## AIM OF THE EXERCISE
Among the records below, find each line containing the word "profile" and copy it.

## ENTRIES PROVIDED

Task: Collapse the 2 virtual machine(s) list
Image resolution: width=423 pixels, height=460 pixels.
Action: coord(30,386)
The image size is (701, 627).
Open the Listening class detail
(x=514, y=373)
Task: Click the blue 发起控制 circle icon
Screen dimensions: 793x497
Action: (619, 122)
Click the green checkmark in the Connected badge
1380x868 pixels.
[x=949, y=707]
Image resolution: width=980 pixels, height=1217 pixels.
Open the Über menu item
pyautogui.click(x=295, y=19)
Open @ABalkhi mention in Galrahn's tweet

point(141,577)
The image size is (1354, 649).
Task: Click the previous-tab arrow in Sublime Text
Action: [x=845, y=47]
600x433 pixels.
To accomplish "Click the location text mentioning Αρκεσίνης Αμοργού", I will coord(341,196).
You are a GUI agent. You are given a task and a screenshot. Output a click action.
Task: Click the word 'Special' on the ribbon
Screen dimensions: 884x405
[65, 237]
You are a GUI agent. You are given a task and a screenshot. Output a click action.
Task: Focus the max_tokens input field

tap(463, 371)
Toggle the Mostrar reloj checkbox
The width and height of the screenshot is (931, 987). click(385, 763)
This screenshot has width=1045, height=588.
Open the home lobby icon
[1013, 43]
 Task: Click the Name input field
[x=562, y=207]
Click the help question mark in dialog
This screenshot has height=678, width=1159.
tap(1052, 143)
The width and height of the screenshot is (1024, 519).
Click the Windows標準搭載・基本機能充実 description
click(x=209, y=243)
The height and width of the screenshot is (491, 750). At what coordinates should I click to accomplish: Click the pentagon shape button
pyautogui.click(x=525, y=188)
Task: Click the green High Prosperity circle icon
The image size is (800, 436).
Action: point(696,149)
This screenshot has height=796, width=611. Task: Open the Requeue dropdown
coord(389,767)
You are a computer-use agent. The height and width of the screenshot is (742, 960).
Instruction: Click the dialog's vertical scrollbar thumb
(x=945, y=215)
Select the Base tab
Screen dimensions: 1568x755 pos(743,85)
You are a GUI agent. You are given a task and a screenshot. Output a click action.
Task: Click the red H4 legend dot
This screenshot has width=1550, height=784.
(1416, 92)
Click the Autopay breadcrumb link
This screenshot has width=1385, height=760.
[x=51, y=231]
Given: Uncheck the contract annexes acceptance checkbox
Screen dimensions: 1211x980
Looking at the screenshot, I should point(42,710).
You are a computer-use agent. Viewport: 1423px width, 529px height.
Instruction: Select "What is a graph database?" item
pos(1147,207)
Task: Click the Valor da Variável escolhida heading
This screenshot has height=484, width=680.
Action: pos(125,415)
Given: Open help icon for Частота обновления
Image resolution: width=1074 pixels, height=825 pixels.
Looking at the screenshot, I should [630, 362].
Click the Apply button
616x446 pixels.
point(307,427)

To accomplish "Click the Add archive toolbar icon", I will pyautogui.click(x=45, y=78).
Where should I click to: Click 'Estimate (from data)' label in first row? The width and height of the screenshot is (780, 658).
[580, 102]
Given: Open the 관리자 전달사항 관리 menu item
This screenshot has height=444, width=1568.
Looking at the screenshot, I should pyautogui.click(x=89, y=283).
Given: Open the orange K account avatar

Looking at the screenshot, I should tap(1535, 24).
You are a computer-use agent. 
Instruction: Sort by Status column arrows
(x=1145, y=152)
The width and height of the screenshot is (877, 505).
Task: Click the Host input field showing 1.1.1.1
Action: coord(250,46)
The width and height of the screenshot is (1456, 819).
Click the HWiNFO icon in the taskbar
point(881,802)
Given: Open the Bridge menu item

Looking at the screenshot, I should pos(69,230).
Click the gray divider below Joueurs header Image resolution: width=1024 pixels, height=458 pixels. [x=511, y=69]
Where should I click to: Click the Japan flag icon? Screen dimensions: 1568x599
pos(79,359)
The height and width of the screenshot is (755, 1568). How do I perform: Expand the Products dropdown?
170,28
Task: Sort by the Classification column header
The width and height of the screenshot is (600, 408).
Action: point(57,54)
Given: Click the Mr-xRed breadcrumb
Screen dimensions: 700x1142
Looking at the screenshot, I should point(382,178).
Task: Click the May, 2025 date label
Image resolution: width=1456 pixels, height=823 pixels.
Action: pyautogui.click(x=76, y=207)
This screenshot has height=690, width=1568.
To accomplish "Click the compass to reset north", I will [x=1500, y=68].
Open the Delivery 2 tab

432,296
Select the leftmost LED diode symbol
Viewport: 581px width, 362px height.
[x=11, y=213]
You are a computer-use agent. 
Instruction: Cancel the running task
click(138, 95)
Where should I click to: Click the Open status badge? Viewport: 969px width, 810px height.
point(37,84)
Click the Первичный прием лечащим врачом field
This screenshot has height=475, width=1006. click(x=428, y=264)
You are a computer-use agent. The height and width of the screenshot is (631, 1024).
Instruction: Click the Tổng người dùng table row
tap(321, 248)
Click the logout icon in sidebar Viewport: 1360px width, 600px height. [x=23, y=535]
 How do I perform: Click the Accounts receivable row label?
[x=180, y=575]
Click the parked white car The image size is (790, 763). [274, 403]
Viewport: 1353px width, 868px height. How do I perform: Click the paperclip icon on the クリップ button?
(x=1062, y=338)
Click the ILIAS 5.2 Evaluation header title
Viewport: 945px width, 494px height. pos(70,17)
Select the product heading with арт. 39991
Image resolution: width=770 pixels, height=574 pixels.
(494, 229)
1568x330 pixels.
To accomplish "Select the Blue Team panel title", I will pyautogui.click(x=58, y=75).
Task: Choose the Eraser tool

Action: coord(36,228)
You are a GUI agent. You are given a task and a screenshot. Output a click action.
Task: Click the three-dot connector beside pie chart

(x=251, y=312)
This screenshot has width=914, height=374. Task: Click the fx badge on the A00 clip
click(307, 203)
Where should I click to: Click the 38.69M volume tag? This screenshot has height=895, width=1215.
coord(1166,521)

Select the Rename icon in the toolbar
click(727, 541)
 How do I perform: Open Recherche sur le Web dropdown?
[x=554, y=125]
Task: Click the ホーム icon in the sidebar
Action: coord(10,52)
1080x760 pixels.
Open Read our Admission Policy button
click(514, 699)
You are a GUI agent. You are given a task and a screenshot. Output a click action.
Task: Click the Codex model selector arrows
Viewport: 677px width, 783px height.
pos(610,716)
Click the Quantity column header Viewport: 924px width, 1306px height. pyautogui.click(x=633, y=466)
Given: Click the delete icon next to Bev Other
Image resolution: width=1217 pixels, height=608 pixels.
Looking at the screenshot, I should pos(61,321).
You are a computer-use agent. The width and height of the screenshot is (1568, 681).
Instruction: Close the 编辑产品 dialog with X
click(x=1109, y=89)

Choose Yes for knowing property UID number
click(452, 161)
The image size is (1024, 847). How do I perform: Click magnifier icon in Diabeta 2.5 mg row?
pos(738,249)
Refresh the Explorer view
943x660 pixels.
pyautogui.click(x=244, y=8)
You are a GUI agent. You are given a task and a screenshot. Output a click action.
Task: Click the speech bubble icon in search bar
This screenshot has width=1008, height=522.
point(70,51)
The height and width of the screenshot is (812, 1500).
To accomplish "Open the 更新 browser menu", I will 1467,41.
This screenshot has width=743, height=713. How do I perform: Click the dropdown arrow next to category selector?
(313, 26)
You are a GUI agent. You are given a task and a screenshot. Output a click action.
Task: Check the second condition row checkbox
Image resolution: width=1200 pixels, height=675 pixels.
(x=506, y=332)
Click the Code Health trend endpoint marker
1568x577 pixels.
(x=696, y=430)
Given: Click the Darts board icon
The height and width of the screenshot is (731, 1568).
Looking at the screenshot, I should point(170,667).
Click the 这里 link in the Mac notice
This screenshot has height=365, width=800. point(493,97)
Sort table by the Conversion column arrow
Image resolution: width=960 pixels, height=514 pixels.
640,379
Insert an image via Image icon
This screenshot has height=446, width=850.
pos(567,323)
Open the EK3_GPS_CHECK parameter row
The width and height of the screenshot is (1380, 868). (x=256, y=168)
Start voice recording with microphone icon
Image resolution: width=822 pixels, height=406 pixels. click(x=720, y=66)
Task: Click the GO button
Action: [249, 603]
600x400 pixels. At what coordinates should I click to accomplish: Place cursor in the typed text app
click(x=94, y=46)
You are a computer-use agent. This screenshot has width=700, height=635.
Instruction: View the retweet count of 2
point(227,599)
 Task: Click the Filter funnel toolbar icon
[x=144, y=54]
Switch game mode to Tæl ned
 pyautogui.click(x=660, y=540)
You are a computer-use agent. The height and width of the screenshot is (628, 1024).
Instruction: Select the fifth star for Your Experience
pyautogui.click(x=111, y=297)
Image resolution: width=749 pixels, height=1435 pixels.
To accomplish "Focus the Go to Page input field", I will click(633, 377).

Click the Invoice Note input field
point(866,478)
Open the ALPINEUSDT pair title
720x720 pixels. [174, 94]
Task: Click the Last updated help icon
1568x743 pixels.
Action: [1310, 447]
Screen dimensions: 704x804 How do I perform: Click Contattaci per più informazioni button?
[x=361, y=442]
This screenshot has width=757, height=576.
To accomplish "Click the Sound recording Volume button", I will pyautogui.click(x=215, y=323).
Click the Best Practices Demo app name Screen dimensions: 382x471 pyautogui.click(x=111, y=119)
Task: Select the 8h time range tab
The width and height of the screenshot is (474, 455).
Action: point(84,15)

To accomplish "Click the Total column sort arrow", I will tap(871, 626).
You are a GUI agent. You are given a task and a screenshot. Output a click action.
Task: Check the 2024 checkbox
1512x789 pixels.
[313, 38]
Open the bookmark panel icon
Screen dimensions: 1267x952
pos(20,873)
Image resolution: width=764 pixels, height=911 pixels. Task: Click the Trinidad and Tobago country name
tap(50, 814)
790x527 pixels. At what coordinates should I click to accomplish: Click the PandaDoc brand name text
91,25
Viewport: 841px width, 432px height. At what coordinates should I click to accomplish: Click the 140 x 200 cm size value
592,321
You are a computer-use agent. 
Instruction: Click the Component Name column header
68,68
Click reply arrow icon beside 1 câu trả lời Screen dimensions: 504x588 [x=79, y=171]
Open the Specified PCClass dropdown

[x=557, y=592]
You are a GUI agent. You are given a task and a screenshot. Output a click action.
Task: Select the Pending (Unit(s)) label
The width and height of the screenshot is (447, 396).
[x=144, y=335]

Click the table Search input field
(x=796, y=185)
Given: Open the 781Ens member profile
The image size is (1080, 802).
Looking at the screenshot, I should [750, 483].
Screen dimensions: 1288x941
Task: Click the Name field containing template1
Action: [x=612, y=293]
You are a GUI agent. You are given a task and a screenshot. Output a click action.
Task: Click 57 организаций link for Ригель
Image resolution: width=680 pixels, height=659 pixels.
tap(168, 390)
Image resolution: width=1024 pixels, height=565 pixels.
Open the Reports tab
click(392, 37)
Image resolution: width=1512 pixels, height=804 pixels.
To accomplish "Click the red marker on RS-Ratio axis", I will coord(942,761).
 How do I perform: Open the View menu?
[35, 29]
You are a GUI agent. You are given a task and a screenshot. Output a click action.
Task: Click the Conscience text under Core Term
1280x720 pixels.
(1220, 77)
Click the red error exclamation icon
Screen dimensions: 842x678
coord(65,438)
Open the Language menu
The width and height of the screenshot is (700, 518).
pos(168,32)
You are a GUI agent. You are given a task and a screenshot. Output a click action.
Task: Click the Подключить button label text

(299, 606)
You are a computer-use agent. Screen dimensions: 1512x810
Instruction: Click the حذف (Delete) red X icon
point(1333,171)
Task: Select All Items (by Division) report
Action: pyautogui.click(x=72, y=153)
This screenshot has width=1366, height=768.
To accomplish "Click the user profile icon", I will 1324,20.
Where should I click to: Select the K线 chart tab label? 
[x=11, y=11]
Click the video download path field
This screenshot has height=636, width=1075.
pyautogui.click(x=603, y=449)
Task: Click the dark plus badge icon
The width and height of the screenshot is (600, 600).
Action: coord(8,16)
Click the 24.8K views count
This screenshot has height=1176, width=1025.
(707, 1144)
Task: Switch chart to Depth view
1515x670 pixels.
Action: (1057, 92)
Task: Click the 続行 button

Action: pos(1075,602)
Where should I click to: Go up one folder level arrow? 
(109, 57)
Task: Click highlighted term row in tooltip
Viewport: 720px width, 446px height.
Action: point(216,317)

## YOUR RESPONSE
Given: Open the 781Ens member profile
To accomplish "Click the user profile icon", I will 1324,20.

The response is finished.